Postpaid churn was slightly higher in 2015 reflecting
continuing competitive pressure in the industry.
Postpaid
Postpaid subscribers increased 1.8% and 4.3% in 2015
and 2014, respectively. At December31,2015, 87%
of our postpaid phone subscriber base used smartphones,
compared to 83% at December31,2014 and 77% at
December31,2013. About 98% of our postpaid smartphone
subscribers are on plans that provide for service on multiple
devices at reduced rates, and such subscribers tend to have
higher retention and lower churn rates. A growing percentage
of our postpaid smartphone subscribers are on usage-based
data plans, with approximately 51.1 million subscribers
on these plans as compared to 48.5 million and 38.7million,
respectively, in the prior two years. About half of our
Mobile Share accounts have chosen data plans with
10gigabytes or higher. Device connections on our
Mobile Share plans now represent over 79% of our
postpaid customer base. Such offerings are intended
to encourage existing subscribers to upgrade their current
services and/or add connected devices, attract subscribers
from other providers and minimize subscriber churn.
During 2015, we offered postpaid wireless service under
two alternatives: (1) for subscribers purchasing a device
on installments under the AT&T Next program or for those
that bring their own device, no annual service contract
is signed; however, the device must be paid in full under
the AT&T Next contract if the customer chooses to drop
their service from AT&T; and (2) for subscribers who
purchase their equipment under the traditional device
subsidy model, service contracts are for two-year periods
with an increasing portion of these subscribers receiving
unlimited voice and texting services in conjunction with
data services purchased through our Mobile Share plans.

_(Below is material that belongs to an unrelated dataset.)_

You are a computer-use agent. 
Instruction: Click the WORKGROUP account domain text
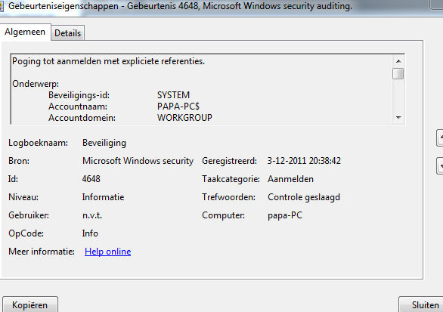pyautogui.click(x=184, y=117)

Approximately 69% of all postpaid smartphone gross ads
and upgrades during 2015 chose AT&T Next. While BYOD
customers do not generate equipment revenue or incur
additional expenses for device subsidy, the service revenue
helps improve our margins. In late December 2015,
we announced an end to offering subsidized handsets
for most of our customers.
Our AT&T Next program allows for postpaid subscribers
to purchase certain devices in installments over a period
of up to 30 months. Additionally, after a specified period
of time, they also have the right to trade in the original device
for a new device with a new installment plan and have
the remaining unpaid balance satisfied. For customers who
elect these installment programs, we recognize equipment
revenue at the time of the sale for the amount of the
customer receivable, net of the fair value of the trade-in
right guarantee and imputed interest. A significant percentage
of our customers on the AT&T Next program pay a lower
monthly service charge, which results in lower service
revenue recorded for these subscribers.
Prepaid
In 2015, we updated our definition of prepaid subscribers
to exclude session-based tablets, which are now included
with connected devices. Prepaid subscribers now consist
primarily of phone users. Prepaid subscribers increased
15.9% and 71.3% in 2015 and 2014, respectively.
Connected Devices
Connected devices includes data-centric devices such
as session-based tablets, monitoring devices and automobile
systems. Connected device subscribers increased 25.0%
and 17.2% in 2015 and 2014, respectively. During 2015,
we added approximately 3.9 million “connected” cars through
agreements with various carmakers. We believe that these
connected car agreements give us the opportunity to
create future retail relationships with the car owners.